Por que continuo me identificando como feminista

feminismo-simboloMuitas pessoas entraram em contato indicando o artigo Por que não me identifico mais como feminista, da Helen Pluckrose. Li, gostei muito, e considero que ela fez observações bastante pertinentes sobre as discussões atuais.

Pessoalmente, eu continuo me identificando como feminista porque continuo acreditando e lutando pela igualdade de direitos e oportunidades entre mulheres e homens. Mas entendo o ponto de Helen Pluckrose: estão chamando de luta feminista coisas tão díspares quanto falta de educação, dificuldade de interpretação de texto, ataques ad hominem, silenciamento, ignorância sobre a história do feminismo e até estratégias equivocadas como atacar pessoas que apoiam causas feministas ou insistir nas olimpíadas da opressão, hierarquizando quem sofre mais. Nessa confusão, afirmar que é feminista envolve uma explicação mais longa e cada vez mais necessária.
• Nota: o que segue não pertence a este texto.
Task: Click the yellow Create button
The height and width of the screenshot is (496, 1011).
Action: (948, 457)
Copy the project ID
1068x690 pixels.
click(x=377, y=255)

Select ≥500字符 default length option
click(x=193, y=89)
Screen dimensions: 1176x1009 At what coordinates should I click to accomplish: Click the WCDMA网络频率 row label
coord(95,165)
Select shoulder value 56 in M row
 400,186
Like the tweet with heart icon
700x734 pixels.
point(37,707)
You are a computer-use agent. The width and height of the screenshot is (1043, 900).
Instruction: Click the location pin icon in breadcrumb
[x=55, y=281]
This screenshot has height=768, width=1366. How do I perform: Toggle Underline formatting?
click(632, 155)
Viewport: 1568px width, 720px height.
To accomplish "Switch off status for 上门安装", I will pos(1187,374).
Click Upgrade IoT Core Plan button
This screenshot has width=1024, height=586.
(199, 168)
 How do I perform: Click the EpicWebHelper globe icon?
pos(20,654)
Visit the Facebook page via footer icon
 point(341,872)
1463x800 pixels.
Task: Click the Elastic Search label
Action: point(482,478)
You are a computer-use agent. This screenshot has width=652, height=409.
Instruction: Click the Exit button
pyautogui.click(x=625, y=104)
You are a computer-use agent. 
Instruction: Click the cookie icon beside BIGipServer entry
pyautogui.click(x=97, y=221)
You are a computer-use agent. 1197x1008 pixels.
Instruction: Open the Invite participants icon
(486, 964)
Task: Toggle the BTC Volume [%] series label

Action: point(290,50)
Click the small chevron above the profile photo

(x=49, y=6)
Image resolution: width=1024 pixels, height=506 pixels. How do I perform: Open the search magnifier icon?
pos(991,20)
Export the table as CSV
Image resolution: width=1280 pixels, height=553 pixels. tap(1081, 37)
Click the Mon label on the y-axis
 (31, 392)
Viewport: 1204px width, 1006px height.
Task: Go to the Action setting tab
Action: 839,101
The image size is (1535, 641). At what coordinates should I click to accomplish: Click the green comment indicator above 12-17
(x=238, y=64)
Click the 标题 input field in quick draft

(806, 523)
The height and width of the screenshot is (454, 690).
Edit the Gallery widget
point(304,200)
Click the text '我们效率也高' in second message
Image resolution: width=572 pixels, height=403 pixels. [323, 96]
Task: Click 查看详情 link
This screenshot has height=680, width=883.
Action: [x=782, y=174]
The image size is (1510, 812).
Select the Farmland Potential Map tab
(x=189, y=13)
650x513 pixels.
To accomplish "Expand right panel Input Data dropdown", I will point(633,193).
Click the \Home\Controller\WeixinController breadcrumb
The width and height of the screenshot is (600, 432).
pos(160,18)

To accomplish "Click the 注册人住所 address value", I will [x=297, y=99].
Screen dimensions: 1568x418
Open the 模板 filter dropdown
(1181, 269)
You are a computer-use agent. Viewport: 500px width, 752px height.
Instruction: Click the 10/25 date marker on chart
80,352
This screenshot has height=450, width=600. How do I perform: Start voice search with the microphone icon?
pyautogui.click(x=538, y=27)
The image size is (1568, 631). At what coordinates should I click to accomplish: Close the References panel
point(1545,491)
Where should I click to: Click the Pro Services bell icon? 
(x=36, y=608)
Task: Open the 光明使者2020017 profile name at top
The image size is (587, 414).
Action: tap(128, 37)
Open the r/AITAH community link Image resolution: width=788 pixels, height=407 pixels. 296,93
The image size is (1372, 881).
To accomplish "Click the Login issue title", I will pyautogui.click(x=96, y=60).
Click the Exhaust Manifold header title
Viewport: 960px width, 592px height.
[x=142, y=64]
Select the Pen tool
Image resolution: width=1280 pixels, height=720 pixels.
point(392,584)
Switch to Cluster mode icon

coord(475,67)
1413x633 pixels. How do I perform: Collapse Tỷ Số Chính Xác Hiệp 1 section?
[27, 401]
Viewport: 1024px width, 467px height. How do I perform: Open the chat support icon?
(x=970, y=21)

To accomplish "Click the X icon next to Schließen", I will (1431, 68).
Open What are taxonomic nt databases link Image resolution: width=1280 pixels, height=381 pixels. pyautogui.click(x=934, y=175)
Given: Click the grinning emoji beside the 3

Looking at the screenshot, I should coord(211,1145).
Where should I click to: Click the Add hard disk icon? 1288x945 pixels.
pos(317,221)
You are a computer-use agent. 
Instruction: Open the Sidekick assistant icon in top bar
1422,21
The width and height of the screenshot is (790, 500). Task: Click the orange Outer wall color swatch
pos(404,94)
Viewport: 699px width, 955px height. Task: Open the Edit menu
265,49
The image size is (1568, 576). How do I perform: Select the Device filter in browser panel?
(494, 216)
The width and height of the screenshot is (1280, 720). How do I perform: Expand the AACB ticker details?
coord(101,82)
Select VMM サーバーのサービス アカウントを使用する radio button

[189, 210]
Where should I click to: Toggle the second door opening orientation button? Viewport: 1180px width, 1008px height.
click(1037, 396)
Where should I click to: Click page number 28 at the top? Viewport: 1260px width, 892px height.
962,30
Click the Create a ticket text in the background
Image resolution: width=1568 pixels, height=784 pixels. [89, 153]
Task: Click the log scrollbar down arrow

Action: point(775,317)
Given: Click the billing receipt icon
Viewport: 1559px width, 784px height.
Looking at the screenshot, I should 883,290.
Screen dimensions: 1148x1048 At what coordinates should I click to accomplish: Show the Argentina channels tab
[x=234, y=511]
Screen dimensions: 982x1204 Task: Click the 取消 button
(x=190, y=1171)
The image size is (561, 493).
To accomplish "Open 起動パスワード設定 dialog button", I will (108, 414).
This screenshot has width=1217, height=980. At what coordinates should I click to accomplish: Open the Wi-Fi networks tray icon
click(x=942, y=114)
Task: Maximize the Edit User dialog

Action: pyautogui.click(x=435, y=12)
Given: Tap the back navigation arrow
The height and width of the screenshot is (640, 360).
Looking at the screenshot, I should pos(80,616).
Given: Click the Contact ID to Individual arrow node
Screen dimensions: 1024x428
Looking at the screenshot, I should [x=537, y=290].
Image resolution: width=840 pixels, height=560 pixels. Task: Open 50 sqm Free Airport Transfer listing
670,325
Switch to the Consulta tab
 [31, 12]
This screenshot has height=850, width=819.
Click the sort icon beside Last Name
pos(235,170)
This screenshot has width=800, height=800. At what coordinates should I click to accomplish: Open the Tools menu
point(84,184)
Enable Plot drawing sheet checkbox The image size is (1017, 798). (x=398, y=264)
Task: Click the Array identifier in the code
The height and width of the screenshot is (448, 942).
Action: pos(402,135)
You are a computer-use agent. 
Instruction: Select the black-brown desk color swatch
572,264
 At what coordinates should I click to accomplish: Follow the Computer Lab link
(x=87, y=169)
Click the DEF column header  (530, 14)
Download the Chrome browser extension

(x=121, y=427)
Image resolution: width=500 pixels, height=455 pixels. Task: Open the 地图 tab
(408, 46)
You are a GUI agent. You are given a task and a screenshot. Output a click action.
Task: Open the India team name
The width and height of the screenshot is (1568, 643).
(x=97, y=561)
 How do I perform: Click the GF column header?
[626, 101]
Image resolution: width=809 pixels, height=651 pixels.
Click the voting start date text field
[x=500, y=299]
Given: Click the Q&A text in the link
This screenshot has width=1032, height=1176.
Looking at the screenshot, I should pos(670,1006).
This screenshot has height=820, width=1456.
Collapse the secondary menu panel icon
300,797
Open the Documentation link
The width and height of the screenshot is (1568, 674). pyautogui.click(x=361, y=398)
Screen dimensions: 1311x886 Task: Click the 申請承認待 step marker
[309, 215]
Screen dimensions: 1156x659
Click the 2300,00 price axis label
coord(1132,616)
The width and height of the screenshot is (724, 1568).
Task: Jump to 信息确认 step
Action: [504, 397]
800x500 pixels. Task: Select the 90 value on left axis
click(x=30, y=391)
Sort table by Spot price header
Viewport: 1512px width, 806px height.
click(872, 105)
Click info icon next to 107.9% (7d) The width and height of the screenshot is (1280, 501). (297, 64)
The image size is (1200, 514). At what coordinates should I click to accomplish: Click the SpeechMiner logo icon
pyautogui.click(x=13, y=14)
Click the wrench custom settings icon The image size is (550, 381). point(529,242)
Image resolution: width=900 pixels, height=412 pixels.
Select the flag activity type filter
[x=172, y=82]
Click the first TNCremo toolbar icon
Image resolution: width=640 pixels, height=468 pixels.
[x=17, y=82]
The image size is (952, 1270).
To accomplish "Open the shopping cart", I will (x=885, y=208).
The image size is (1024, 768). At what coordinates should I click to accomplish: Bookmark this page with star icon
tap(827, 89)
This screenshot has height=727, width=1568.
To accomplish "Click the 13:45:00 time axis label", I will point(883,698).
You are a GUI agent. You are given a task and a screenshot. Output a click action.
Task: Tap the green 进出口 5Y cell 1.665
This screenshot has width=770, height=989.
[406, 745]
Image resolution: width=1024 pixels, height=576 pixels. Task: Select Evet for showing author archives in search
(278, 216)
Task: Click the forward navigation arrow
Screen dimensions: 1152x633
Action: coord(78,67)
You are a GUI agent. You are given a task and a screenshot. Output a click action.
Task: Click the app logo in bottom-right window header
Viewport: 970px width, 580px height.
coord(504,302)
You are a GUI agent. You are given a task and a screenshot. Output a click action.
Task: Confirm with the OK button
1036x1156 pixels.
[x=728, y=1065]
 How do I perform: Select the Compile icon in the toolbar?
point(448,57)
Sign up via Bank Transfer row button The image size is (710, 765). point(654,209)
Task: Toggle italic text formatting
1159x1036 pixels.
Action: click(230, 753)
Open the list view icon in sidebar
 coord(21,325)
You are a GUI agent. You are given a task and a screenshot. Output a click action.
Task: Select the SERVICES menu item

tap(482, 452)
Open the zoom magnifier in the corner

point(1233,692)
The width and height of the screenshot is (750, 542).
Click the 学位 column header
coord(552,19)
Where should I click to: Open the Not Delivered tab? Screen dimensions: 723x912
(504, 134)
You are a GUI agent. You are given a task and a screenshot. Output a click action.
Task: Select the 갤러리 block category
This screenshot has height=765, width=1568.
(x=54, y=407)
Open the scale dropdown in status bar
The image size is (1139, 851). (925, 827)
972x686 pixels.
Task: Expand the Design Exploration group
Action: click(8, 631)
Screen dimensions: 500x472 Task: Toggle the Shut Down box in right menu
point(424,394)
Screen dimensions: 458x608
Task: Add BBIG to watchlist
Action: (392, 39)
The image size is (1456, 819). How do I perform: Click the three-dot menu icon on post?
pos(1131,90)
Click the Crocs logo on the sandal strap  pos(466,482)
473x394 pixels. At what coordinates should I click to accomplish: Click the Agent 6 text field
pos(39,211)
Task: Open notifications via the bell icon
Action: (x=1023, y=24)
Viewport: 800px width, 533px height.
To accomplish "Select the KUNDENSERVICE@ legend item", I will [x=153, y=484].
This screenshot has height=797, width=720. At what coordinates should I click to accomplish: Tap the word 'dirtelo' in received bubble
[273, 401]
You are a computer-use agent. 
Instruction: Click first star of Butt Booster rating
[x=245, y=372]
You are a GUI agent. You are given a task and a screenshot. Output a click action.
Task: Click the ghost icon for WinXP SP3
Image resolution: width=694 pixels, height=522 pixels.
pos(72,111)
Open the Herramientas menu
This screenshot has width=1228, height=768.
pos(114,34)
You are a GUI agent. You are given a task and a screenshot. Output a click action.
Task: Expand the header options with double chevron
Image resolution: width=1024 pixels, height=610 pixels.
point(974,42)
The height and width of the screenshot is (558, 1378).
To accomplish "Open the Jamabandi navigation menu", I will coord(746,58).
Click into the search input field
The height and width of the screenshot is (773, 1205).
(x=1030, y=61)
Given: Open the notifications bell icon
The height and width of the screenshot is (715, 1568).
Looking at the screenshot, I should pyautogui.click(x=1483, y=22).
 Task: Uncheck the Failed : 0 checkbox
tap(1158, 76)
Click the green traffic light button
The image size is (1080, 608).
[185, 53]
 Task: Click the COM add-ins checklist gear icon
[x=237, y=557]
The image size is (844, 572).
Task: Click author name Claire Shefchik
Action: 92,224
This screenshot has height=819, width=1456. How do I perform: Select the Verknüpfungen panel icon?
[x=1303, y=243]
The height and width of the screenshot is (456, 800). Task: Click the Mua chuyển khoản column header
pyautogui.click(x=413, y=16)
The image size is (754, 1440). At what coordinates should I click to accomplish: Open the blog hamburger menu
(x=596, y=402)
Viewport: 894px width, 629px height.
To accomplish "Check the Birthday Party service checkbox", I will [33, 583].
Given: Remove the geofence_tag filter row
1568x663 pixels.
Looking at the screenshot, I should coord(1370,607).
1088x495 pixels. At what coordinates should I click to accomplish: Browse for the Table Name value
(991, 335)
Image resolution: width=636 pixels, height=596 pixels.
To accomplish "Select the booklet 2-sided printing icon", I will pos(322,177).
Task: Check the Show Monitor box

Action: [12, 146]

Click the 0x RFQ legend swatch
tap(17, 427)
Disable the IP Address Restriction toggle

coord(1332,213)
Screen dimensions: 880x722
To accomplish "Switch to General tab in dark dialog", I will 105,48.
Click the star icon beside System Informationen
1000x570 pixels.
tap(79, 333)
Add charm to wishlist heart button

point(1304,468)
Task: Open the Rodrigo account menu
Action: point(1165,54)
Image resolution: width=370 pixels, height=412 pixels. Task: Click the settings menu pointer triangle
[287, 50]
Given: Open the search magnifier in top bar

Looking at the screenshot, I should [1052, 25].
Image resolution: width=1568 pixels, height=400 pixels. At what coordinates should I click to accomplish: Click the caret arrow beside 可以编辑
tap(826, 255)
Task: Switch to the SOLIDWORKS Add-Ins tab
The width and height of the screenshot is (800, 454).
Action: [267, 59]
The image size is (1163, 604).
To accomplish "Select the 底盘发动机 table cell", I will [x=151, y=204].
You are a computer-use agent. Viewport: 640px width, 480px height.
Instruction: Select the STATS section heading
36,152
Quando comecei a me interessar por feminismo, lá pelos idos de 2003 (estava no mestrado ainda), encontrei poucas fontes e muita resistência. Quando falava do meu interesse no tema, tinha de primeiro explicar o que não é feminismo (não é: exagero, ódio aos homens, supremacia feminina, mulheres desvairadas e mal vestidas insistindo num movimento social ultrapassado) pra depois explicar o que é. Quando escrevi o “Teste: você é feminista?” em 2008 já era possível encontrar maior discussão de temas feministas, mas havia muita resistência a se declarar feminista porque a figura da feminista ainda era vista como exagerada e anacrônica.

De uns 3 anos pra cá temos cada vez mais mulheres e homens se apresentando como feministas. Mas tem aumentado também o ruído. Feminismo está na moda e isso se presta a muito mais interpretações, julgamentos e distorções, que levam a equívocos. O artigo de Helen Pluckrose aponta alguns desses equívocos, e eu bem poderia acrescentar mais alguns. Tenho me sentido cada vez mais de volta a 2004, quando eu primeiro tenho de explicar o que não é feminismo pra depois tentar ganhar a simpatia e apoio para temas feministas.

A militância hoje está focada em julgar vida pessoal e silenciar as discordâncias. Não, eu não vou julgar quem 10 anos atrás odiava feminismo e hoje se afirma feminista, nem quem se declara feminista mas não faz parte de um grupo tido como minoritário ou oprimido, porque o que quero e incentivo são contribuições para a igualdade de direitos, e não um julgamento de vida pregressa. Todas as pessoas têm o direito de mudar de ideia, e eu espero que mudem e defendam causas feministas, de preferência sem ter medo de admitir que são causas feministas. É triste quando vejo pessoas, como Helen Pluckrose, que vão continuar defendendo igualdade de direitos, mas não vão se declarar feministas porque foram vencidas pela militância de silenciamento da discordância. E mais triste quando vejo gente que foi tão atacada por militantes que desanimou e deixa de apoiar feministas.

O que eu sei é que existe um teto de aceitação na opinião pública, especialmente quando militantes incentivam perseguições e linchamentos por discordância ou tentam controlar os mínimos detalhes de aparência, discurso e comportamento das pessoas (num processo bastante parecido com violência psicológica em relacionamentos afetivos). Isso gera muita rejeição: pessoas não vão se sentir à vontade para apoiar um movimento social calcado em críticas mal embasadas ou destruidoras, ataques pessoais e em que qualquer tentativa de apoio é tratada como inadequada ou insuficiente.

Aí a moda passa. Daqui a um tempo, feminismo volta a ser assunto de nicho. Temos de novo de colocar os mesmos temas sobre igualdade de direitos e oportunidades em pauta. Explicar que feminismo não é o horror que tanta gente afirma que é. Convencer políticos sobre a necessidade de políticas públicas específicas. E torcer pra situação das mulheres não ter piorado. A pior consequência da moda que foca em ataques pessoais é que ela tira a força da luta por igualdade de direitos.